Estratto della fonte ->

Ricco di luoghi di interesse storico e monumenti il Rione ha anche un’anima profondamente legata alla realtà produttiva della città dal momento che a partire dal medio evo come denotano anche i nomi delle strade, ha ospitato mugnai, tintori, cordai, macellai e conciatori, che lavoravano a stretto contatto con il fiume di Roma. Qui venivano appunto conciate le pelli subito dopo l’uccisione delle vacche, e per questo il Rione rivendica l’origine della ricetta della “coda alla vaccinara”.
Anche una delle vie principali via dei Giubbonari prende il nome dagli artigiani e dai mercanti di gipponi, chiamati appunto gipponari, ovvero tessitori di corpetti (dal latino “jupponarii“), termine che poi nel tempo si è trasformato nell’attuale giubbonari.
Sarà la costruzione dei muraglioni del Tevere nel 1875 a cambiare il volto del Rione, cancellando tutta quella realtà di esperienze e opere che era andata stratificandosi a ridosso del fiume nel corso dei secoli.
A Regola nacquero o vissero diversi personaggi storici come Cola di Rienzo, tribuno di Roma, figlio di mugnai e tavernieri, vissuto nel Trecento.
Nella chiesa della Santissima Trinità dei Pellegrini, sull’omonima piazza, operò San Filippo Neri, o “Pippo bbono”, come era conosciuto tra i romani per aver dedicato la vita ai ragazzi e alle ragazze più umili che trovavano nel suo oratorio una alternativa alla strada.
Qui morì nel 1849 all’ Ospizio dei Convalescenti e Pellegrini Goffredo Mameli, autore dell’inno d’Italia e giovane combattente in difesa della Repubblica Romana.
Tanti anche i luoghi di interesse come Palazzo Cenci, legato alla triste vicenda della giovane e bellissima Beatrice Cenci e della sua famiglia fatti giustiziare da papa Clemente VIII, Palazzo Farnese, sede dell’Ambasciata di Francia, Palazzo Spada con il suo giardino segreto che ospita la sorprendente finta prospettiva di Francesco Borromini, il quale per realizzare uno dei più importanti esempi di illusionismo barocco, chiese l’aiuto di un matematico, il religioso Giovanni Maria da Bitonto.
Si tratta di una breve galleria che appare essere ben più ampia riuscendo a far sembrare a grandezza naturale la piccola scultura raffigurante un guerriero posizionata in epoca successiva sullo sfondo, per rendere più evidente l’illusione ottica.

Dati forniti ->
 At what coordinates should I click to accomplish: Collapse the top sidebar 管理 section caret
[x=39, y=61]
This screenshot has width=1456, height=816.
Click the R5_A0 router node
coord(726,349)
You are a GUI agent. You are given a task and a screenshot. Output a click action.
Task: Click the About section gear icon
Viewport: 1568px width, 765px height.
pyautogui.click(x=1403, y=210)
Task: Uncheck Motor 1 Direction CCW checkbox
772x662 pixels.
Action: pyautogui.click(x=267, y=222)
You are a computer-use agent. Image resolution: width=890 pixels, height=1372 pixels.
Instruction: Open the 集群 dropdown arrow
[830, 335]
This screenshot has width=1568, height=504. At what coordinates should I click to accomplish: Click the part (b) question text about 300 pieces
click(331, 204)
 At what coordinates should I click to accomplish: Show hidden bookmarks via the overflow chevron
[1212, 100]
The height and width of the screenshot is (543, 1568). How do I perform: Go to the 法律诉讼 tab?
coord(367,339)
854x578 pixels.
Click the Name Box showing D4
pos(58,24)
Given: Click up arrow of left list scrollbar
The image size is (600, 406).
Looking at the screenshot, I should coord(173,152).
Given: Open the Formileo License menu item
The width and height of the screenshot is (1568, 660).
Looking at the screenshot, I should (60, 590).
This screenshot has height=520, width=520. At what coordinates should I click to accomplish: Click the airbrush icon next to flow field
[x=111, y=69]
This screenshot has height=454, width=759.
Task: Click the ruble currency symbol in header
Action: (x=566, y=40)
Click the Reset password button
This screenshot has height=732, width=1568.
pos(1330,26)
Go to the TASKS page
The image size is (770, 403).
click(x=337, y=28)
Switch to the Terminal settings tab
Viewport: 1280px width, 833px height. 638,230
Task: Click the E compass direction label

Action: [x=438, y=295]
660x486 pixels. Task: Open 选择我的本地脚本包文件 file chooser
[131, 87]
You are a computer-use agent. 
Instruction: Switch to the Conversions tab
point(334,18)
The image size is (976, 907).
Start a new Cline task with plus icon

Cosa serve -> Modifica il brano sul Rione a partire da "Si tratta di" e proseguendo fino a "evidente l’illusione ottica.": riscrivi questo tratto sostituendo "guerriero" con "soldato".

Risposta scritta ->
Si tratta di una breve galleria che appare essere ben più ampia riuscendo a far sembrare a grandezza naturale la piccola scultura raffigurante un soldato posizionata in epoca successiva sullo sfondo, per rendere più evidente l’illusione ottica.